• **Set exercise**
Identify every line in the entries below that contains the word "width", and copy each of those lines. Case counts.

Part of a data file
--- begin ---

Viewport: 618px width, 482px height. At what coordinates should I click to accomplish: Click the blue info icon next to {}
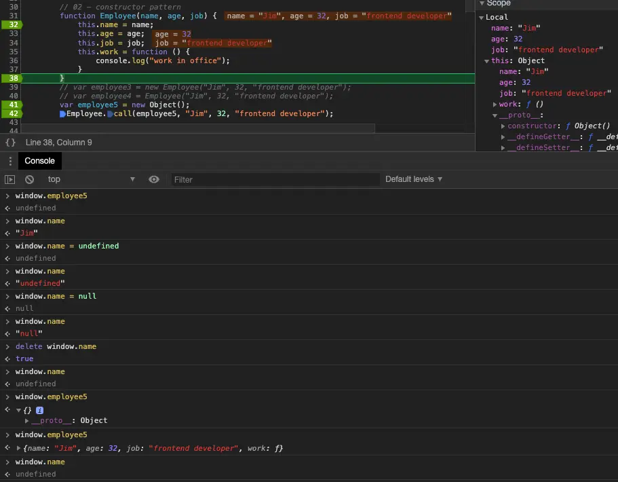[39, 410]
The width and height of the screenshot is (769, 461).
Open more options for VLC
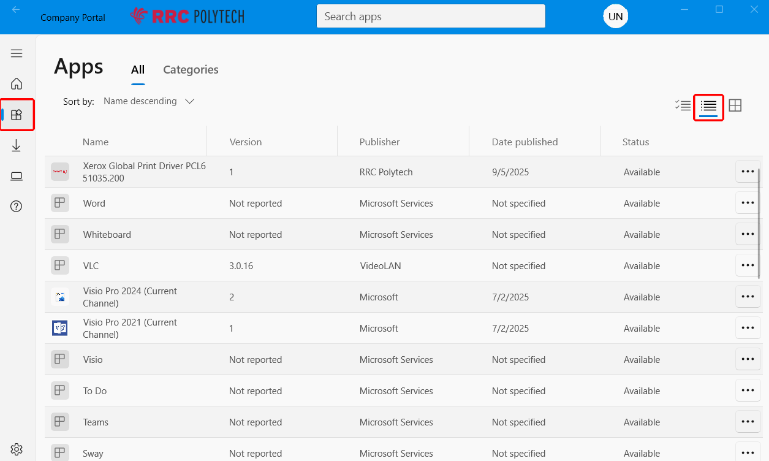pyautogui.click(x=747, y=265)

--- end ---

• **The reply**
Viewport: 618px width, 482px height. At what coordinates should I click to accomplish: Click the blue info icon next to {}
The width and height of the screenshot is (769, 461).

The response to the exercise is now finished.